→ **Stated goal**: Rewrite the lines as a Markdown table with the columns Number and Line text, one row per line and no rows for blank lines. Include only the lines from the one containing "You are a computer-use agent. 602x666 pixels." through the end of the records.
** begin **
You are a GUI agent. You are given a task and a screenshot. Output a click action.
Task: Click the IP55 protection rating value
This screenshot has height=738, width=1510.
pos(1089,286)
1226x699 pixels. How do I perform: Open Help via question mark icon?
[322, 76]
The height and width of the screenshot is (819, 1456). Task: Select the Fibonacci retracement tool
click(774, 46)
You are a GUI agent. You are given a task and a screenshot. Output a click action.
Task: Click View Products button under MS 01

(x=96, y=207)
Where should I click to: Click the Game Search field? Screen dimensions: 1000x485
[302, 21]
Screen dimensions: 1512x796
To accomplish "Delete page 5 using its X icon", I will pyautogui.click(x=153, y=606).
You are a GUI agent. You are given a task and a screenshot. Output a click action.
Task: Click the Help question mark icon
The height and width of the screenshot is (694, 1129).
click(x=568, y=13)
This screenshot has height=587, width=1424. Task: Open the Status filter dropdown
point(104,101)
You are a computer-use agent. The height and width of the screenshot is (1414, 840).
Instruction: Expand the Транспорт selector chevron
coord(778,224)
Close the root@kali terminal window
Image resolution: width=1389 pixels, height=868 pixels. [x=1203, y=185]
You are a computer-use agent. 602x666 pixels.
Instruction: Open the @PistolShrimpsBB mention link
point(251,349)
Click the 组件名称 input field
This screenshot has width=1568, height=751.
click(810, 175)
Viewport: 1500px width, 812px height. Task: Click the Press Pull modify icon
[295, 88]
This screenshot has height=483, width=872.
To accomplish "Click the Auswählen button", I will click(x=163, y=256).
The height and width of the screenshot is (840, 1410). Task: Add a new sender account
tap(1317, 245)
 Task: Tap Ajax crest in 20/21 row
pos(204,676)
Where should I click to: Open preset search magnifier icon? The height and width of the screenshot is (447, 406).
** end **
→ **Written answer**:
| Number | Line text |
|---|---|
| 1 | You are a computer-use agent. 602x666 pixels. |
| 2 | Instruction: Open the @PistolShrimpsBB mention link |
| 3 | point(251,349) |
| 4 | Click the 组件名称 input field |
| 5 | This screenshot has width=1568, height=751. |
| 6 | click(810, 175) |
| 7 | Viewport: 1500px width, 812px height. Task: Click the Press Pull modify icon |
| 8 | [295, 88] |
| 9 | This screenshot has height=483, width=872. |
| 10 | To accomplish "Click the Auswählen button", I will click(x=163, y=256). |
| 11 | The height and width of the screenshot is (840, 1410). Task: Add a new sender account |
| 12 | tap(1317, 245) |
| 13 |  Task: Tap Ajax crest in 20/21 row |
| 14 | pos(204,676) |
| 15 | Where should I click to: Open preset search magnifier icon? The height and width of the screenshot is (447, 406). |